» **Excerpted passage**:
>> Begin
1. In Appeal from Order No. 161 of 1913.
2. The decree-holder obtained a decree for money against the judgment-debtors in 1911, when their estate was in charge of the Court of Wards. The decree not being satisfied by the Court the properties of the judgment-debtors, were sold on the 15th April 1912. The Court of Wards did not apply for setting aside the sale and the judgment-debtors after waiting for the Court of Wards to take action in the matter, made an application for setting aside the sale under Section 47 and Order XXI, Rule 90, of the Civil Procedure Code. The Court below has rejected the application as incompetent in that it was not made by the Court of Words Manager. This was on the 11th January 1913. This appeal was filed on the 11th of April 19 3 and the estate was released by the Court of Wards on the 14th of June 1914. It is contended in appeal before us that the order of the Court below is wrong:
(1) Because the judgment-debtors were competent to prosecute the application for themselves when the Court of Wards did not move in the matter.
(2) Because the judgment-debtor Bimal had already attained majority, being 24 years of age, and his share at least should have been released long before the application, so that he was a free agent in law and could maintain the application.
(3) Because in any case the estate having been released pending appeal we should allow, the debtors to prosecute their original Application.
3. It will be convenient to examine the provisions of the Court of Wards Act before dealing with these grounds.
4. Section 6 (Act IX of 1879) lays down who shall be held to be disqualified proprietors. Section 7 empowers the Court to take charge of the estate and person of disqualified proprietors in certain cases. Section 8 lays down that when a person ceases to be disqualified, the Court should be bound to release him and his property. Section 11 lays down that if one or more of several joint owners under the charge of the Court cease to be disqualified, the Court will release his share unless he consents to his share remaining in the hands of the Court until the still disqualified co-owners cease to be disqualified. Section HA. (introduced by amendment in 1907) lays down an exception to the preceding sections and provides that notwithstanding the provisions of the preceding sections, the Court may retain possession of an estate even after the disqualification ceases, if there is an unpaid debt to discharge. In the present case there were unpaid debts and the Court chose to retain possession even after some of the co-sharers ceased to be disqualified. and it was within its rights in doing so. It cannot, therefore, be said that the Court retained possession of any share without legal authority. This disposes of the second ground. The other grounds are based on certain rulings of the Court and we have to see whether those rulings support those grounds. The first case referred to is that of Norendra Nath Pahari v. Bhupendra Narain Roy 23 C. 374 at p. 385. There the Sub-Manager under the Court of Wards made an application for execution. There was no objection by the judgment-debtor who also was represented by the Manager of his estate under the Court of Wards. An objection was, however, made in the appeal for the first time and Banerjee, J., said that the objection was of a purely technical character and could not be entertained at that stage, especially as the defect might have bean cured if the objection had been taken in the first Court and as at the time of the appeal the estate of the applicant was no longer in the hands of the Court of Wards, it is this last distinction which is strongly relied upon in this case, as here also the estate was released pending appeal. The objection, however, was taken in the Court of first instance.
>> End
» **Material**:
>> Begin
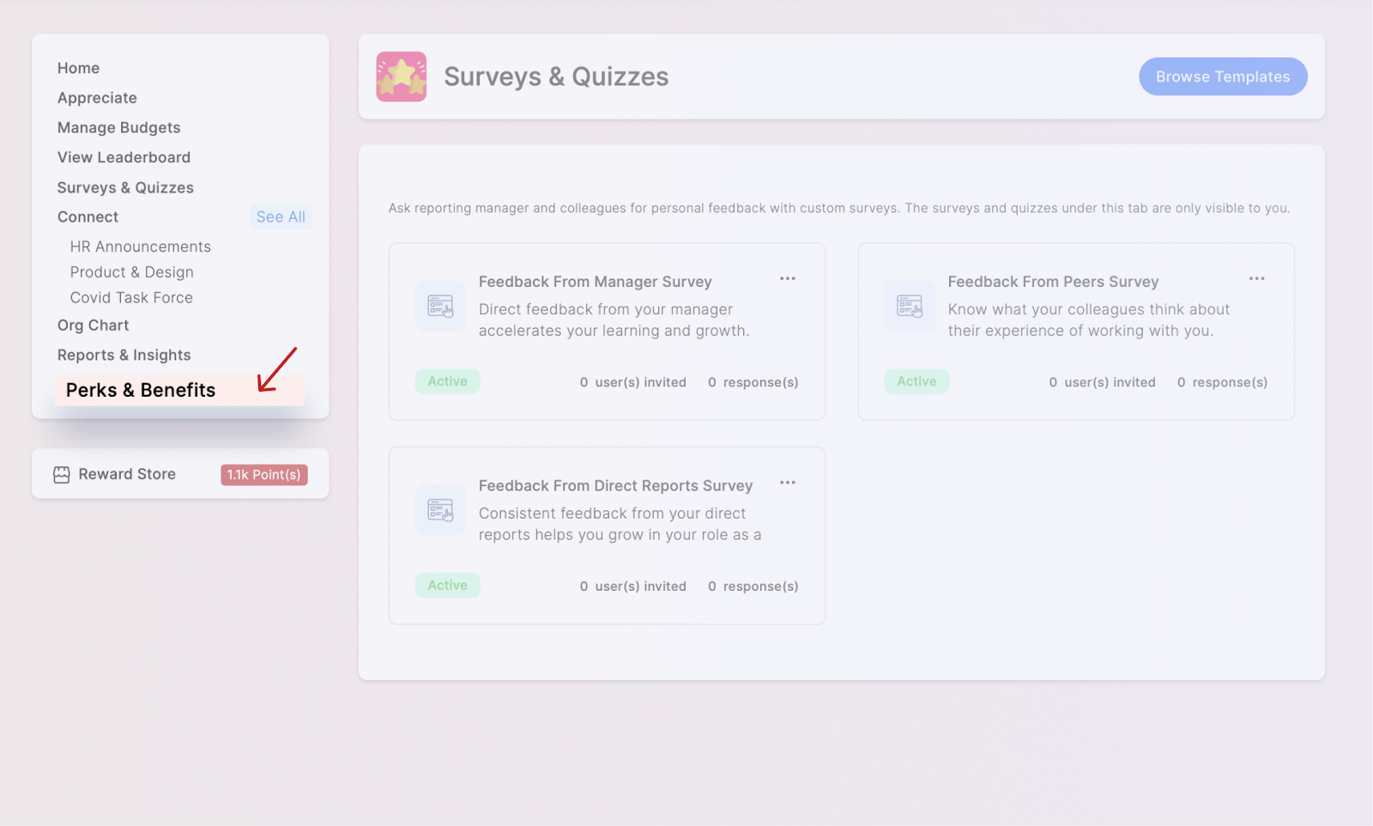Click the Feedback From Peers Survey icon
This screenshot has height=826, width=1373.
pos(910,306)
>> End
» **The task**:
Reproduce the section of the judgment that begins with the words containing "(2) Because the" and ends with "with these grounds.". Work only from the judgment, not from the listing.

» **Result for this exercise**:
(2) Because the judgment-debtor Bimal had already attained majority, being 24 years of age, and his share at least should have been released long before the application, so that he was a free agent in law and could maintain the application.
(3) Because in any case the estate having been released pending appeal we should allow, the debtors to prosecute their original Application.
3. It will be convenient to examine the provisions of the Court of Wards Act before dealing with these grounds.